There was more here than she was able to see on the surface. A big piece of the puzzle was missing, and something drove her to discover what that was. Maybe her own visit to Tildy Matheson was in order.
Chapter Four
“Riley, I didn’t know you were coming by again today.” Caleb Douglas spotted his son at the computer in the adjoining office. They had remodeled this downtown building where all the business for the ski-resort project was handled, but Riley worked from his home office most of the time.
“I needed to crunch a few numbers.”
Ground-breaking for Thunder Canyon Resort had been set back by the gold-fever commotion and subsequent land disputes but was back on schedule.
The older man entered the room and closed the door behind him. Riley’s mother had obviously chosen the shirt and tie Caleb wore, which coordinated with his tailor-made western-cut sport jacket. Caleb stepped in front of Riley’s desk. “How are things going with the Martin girl?”
“She’s about to hire me.”
“You’re going to have to push this a little faster. One more 9/11 scare will send gold sky-high. We need to be in place when that happens.”
“It’s coming together.”
“The mining is moving
forward. There’s gonna be gold coming out of that hole by the ton.”
“I said I’m working on it.”
Caleb held up both hands. “Okay. It had better be good.” He started to walk away, then stopped as if he’d had a thought.
“I’m meeting Justin for lunch. Care to join us?”
Justin Caldwell was the brother Riley hadn’t known about until a month ago. Justin, however, had learned about Caleb two years previously and had schemed against the Douglases to get control of the ski resort through the investors. His scheme had worked, too. The manipulation and resulting takeover had nearly broken Caleb. But in the end Justin had experienced a change of heart and given control of the project back to Caleb. Now the two of them seemed to be downright bonding.
Riley grabbed a pen and jotted down a few numbers. “I have other plans.”
“Well, that’s a shame. I’d like to get my two boys together for a change.”
“Yeah, that would be real nice.”
“Riley, he married our girl, Katie. You’re going to have to accept him.”
Riley’s parents had taken in Katie Fenton when she’d been fourteen and her mother had died. Katie’s mother and Adele had been college friends. Katie was the daughter Caleb never had, his darling. Riley had been in college at the time, but he’d grown to love her, too. More often than not, however—even though he was the only offspring from his parents’ union—he felt like the outsider in the family.
“Your mother’s talking about a get-together soon,” Caleb said. “A family thing.

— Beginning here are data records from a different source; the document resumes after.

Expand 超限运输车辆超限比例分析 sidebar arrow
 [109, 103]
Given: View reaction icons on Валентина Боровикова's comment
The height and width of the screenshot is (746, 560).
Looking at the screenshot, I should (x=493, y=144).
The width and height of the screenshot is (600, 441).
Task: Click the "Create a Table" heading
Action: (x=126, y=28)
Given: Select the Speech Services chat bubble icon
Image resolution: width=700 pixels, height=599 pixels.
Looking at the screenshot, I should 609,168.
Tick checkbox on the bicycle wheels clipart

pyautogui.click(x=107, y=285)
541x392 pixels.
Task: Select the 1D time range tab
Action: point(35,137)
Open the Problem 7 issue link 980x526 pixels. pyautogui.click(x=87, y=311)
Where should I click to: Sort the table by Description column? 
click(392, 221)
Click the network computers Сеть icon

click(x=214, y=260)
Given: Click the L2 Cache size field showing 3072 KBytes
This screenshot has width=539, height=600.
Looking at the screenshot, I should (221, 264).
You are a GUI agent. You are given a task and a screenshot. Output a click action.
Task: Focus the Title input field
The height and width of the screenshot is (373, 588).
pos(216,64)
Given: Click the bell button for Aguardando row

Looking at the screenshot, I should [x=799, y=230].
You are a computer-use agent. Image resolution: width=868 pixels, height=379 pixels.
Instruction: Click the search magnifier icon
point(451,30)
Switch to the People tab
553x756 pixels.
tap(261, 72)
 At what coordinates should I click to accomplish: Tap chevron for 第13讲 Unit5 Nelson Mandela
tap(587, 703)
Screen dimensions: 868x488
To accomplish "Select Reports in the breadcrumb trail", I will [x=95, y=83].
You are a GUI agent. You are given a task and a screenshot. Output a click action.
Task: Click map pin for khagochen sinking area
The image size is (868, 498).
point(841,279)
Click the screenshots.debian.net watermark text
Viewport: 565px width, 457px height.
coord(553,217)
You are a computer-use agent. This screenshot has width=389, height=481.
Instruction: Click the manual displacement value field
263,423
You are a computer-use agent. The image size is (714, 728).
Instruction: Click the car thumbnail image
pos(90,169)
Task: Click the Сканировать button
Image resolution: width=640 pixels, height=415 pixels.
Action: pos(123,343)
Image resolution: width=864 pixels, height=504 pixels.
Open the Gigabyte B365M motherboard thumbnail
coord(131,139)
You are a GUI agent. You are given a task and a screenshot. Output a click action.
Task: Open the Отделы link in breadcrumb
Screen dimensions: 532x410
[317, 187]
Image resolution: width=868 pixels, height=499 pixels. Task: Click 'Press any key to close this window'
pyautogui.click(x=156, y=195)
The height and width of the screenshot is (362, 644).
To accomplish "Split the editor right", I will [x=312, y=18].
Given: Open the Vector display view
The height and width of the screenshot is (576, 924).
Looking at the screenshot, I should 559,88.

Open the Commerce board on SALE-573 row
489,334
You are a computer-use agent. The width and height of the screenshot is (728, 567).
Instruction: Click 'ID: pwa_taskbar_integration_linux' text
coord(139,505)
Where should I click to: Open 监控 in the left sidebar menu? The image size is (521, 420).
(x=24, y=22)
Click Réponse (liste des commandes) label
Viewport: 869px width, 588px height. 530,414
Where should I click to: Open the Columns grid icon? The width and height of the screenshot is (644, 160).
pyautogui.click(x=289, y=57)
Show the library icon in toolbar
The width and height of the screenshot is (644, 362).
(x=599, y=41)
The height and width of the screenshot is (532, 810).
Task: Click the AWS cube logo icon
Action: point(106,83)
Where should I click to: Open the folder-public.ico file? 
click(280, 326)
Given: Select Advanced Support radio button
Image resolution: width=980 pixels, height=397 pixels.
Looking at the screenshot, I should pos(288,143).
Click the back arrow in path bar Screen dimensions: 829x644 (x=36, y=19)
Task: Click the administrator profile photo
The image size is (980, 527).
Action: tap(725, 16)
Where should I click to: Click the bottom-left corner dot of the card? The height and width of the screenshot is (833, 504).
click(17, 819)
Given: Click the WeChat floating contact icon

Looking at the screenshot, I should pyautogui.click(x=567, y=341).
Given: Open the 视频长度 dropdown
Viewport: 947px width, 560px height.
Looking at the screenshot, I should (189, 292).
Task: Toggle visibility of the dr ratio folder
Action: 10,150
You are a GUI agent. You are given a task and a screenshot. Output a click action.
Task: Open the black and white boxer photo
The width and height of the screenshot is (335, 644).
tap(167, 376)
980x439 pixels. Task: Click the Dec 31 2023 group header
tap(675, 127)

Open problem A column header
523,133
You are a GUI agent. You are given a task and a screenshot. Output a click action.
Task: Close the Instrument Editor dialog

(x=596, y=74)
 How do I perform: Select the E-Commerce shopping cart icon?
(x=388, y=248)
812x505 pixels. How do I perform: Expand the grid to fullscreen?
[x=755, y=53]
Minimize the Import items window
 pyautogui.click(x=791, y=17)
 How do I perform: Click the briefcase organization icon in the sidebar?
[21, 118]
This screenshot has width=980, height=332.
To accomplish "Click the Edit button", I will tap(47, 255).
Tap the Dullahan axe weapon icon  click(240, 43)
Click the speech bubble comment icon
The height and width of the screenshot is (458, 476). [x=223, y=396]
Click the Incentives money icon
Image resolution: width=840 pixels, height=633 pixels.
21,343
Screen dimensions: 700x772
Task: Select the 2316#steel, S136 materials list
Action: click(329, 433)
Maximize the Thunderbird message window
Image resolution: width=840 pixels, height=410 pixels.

Bring someone.”
Riley watched his father leave the room. Finding out about Justin had been a shock. His father’d had an affair when Riley had been just a baby. Justin had been the result of that, and Riley and his mother were still coming to terms with the betrayal.
Adele was a strong, proud woman, and her position in the community stiffened her backbone when it came to handling tough conditions. Riley, too, was loyal to family and the Douglas name. He and Justin had formed a tentative relationship, but Riley still had issues.